**Work instruction**
The line containing "Task: Open 'What" marks the start; extract exactly from it through the last line of the entries, and omit any pictures.

**Data to use**
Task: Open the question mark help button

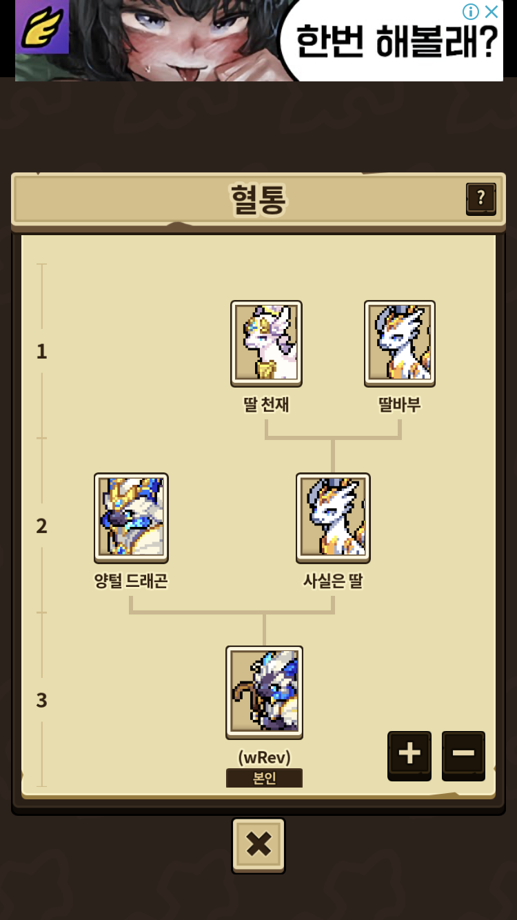Action: pyautogui.click(x=480, y=199)
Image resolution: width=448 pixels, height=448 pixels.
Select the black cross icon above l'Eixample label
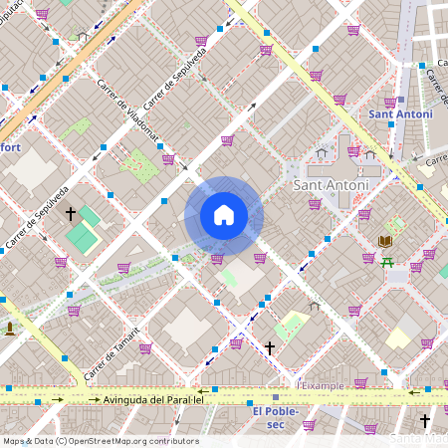tap(270, 348)
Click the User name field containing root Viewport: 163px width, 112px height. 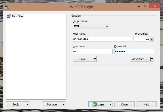[x=92, y=51]
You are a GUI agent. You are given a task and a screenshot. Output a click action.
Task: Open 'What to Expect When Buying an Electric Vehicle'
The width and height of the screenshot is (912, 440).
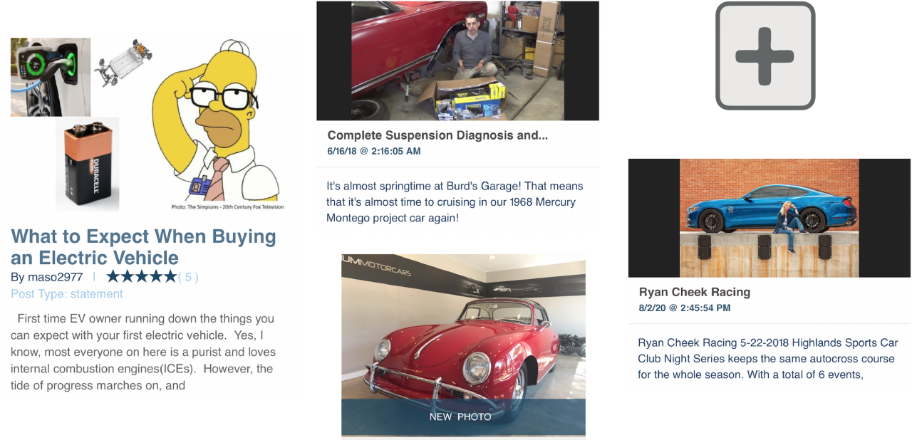click(x=143, y=246)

**Response area**
Task: Open 'What to Expect When Buying an Electric Vehicle'
The width and height of the screenshot is (912, 440).
click(x=143, y=246)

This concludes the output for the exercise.